## Exercise
Render as a numbered list the lines starting at the one containing "Image resolution: width=653" and ending at the one containing "Click the 大数跨境 watermark text", omitting blank lines and leaving out the pictures.

## Information shown
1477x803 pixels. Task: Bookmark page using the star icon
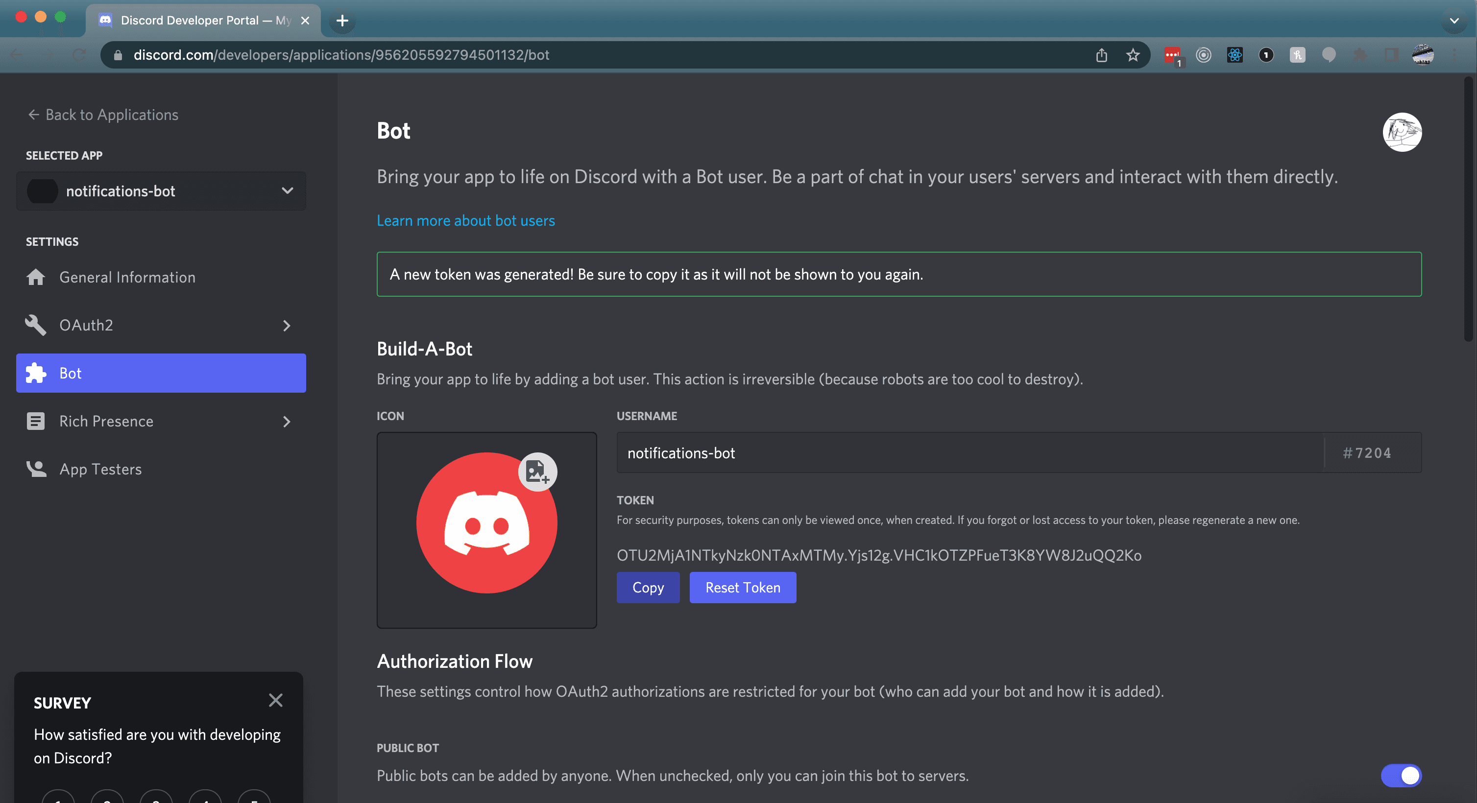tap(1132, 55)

...

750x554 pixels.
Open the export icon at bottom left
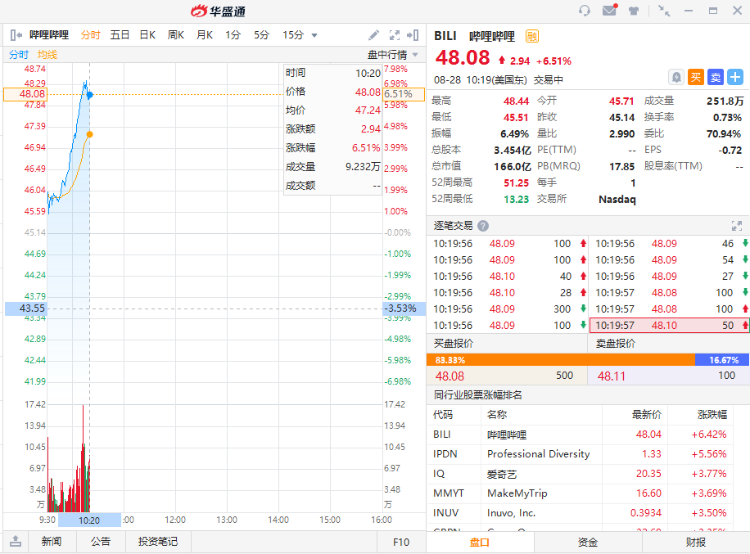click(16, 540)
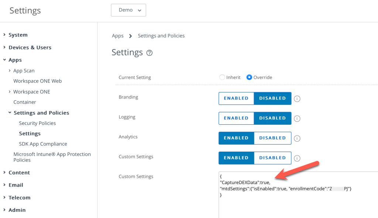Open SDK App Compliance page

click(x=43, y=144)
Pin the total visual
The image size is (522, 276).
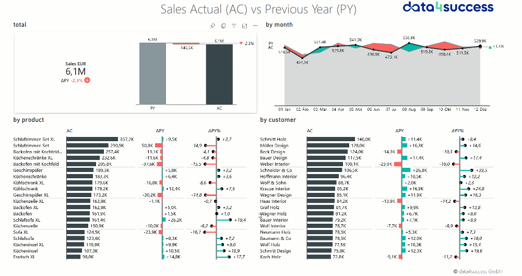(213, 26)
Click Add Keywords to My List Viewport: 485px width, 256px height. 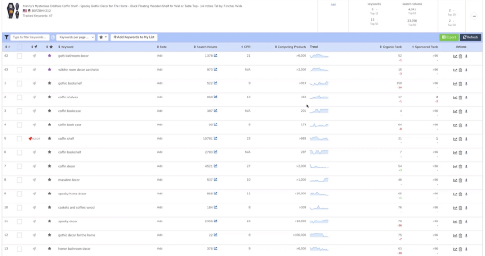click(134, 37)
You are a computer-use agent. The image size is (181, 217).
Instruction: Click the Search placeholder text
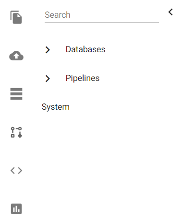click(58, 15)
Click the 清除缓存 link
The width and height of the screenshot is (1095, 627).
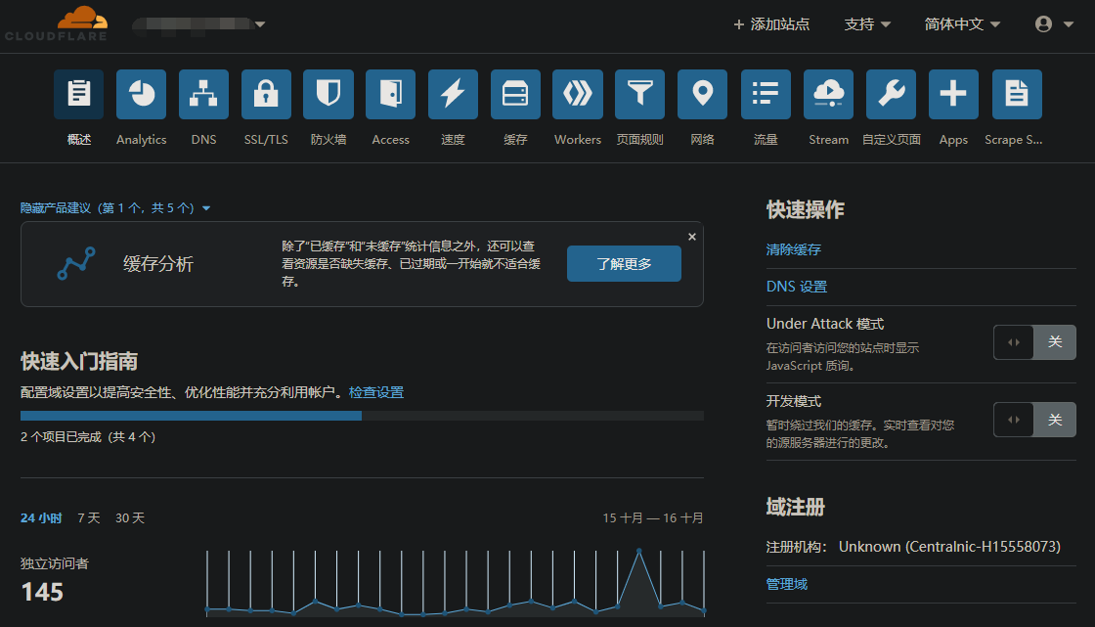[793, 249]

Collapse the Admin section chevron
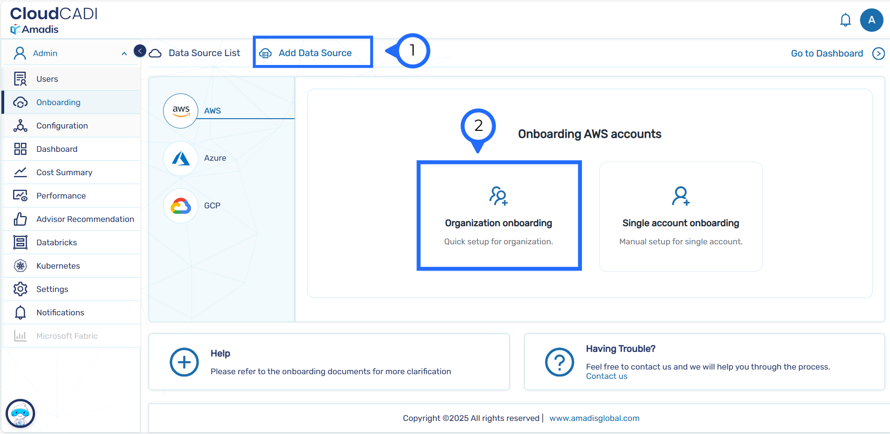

* * *

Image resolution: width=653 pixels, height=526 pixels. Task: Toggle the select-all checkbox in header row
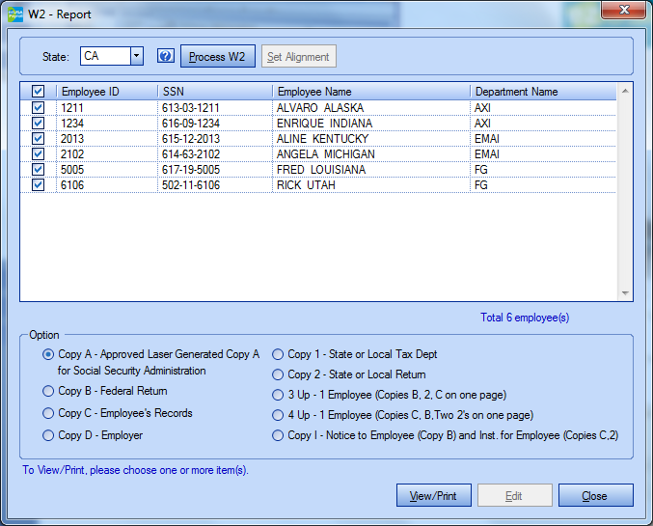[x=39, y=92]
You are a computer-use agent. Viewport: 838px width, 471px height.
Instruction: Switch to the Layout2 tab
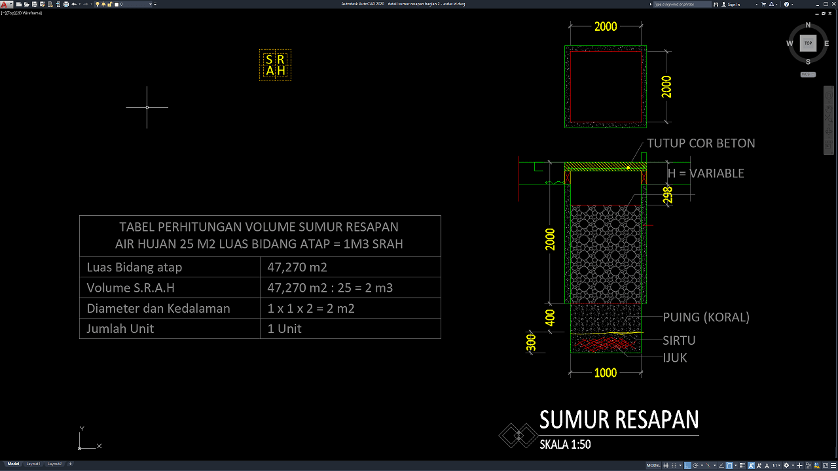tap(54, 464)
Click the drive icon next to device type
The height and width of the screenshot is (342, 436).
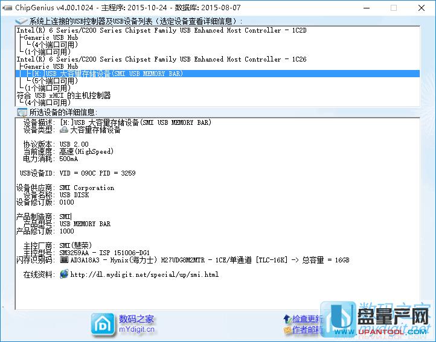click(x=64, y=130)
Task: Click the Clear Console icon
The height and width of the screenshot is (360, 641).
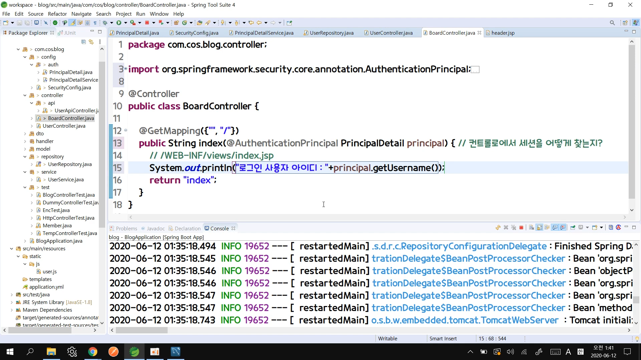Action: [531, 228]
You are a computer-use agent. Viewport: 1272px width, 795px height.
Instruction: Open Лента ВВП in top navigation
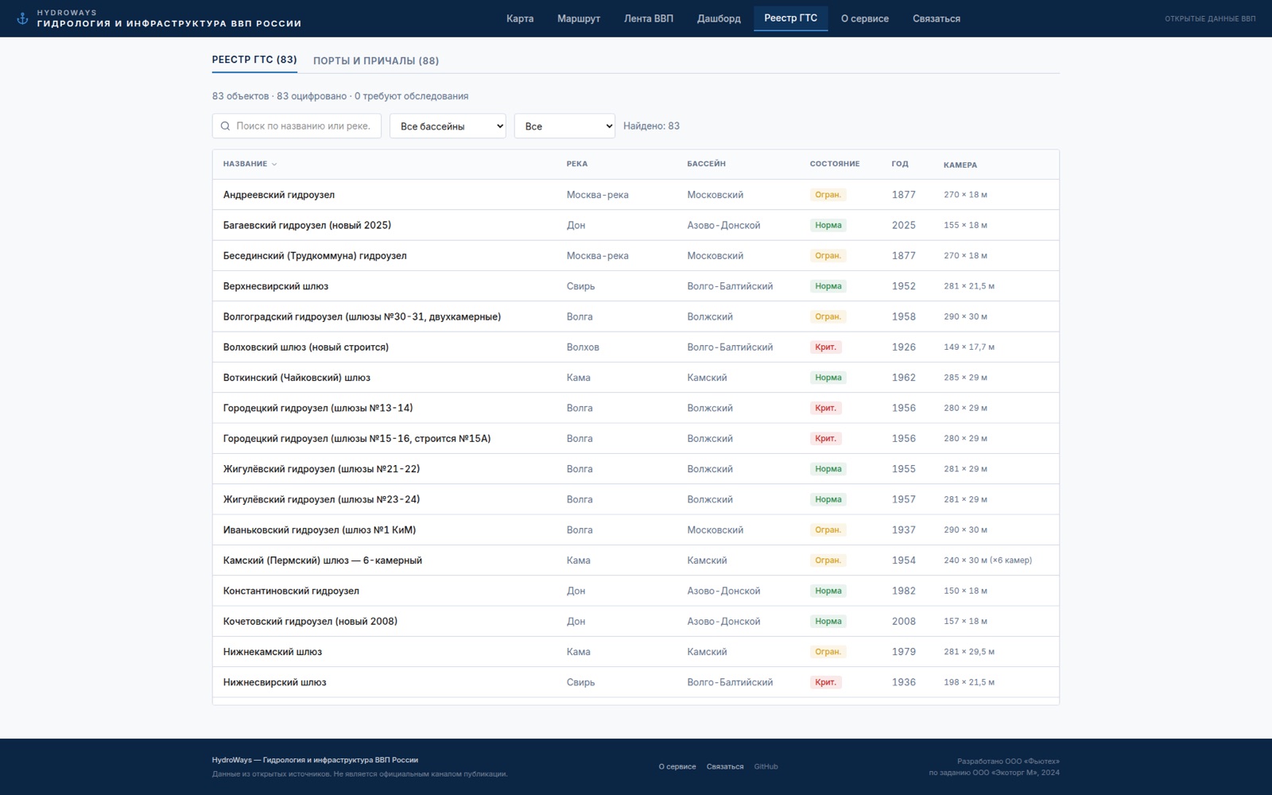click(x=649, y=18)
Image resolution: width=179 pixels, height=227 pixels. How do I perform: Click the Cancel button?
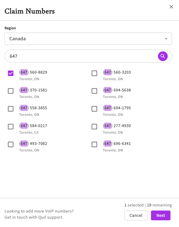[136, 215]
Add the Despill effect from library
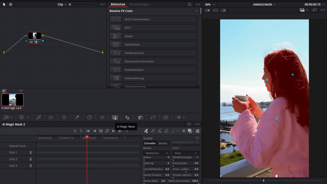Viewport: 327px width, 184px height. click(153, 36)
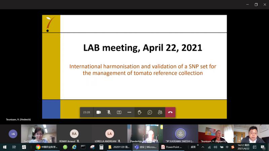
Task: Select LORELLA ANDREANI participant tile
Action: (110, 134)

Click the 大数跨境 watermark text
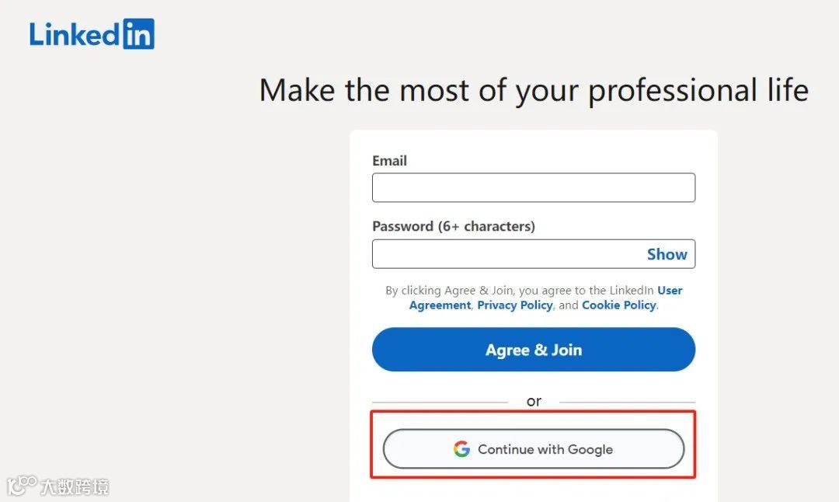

## Complete response
1. Image resolution: width=653 pixels, height=526 pixels. Task: Toggle the select-all checkbox in header row
2. [x=39, y=92]
3. You are a computer-use agent. Viewport: 838px width, 471px height.
4. Instruction: Switch to the Layout2 tab
5. tap(54, 464)
6. Click the drive icon next to device type
7. The height and width of the screenshot is (342, 436).
8. click(x=64, y=130)
9. Task: Click the Clear Console icon
10. The height and width of the screenshot is (360, 641).
11. Action: [531, 228]
12. You are a computer-use agent. Viewport: 1272px width, 795px height.
13. Instruction: Open Лента ВВП in top navigation
14. click(x=649, y=18)
15. Image resolution: width=179 pixels, height=227 pixels. How do I perform: Click the Cancel button?
16. [136, 215]
17. Add the Despill effect from library
18. Viewport: 327px width, 184px height. click(153, 36)
19. Task: Select LORELLA ANDREANI participant tile
20. Action: (110, 134)
21. Click the 大数跨境 watermark text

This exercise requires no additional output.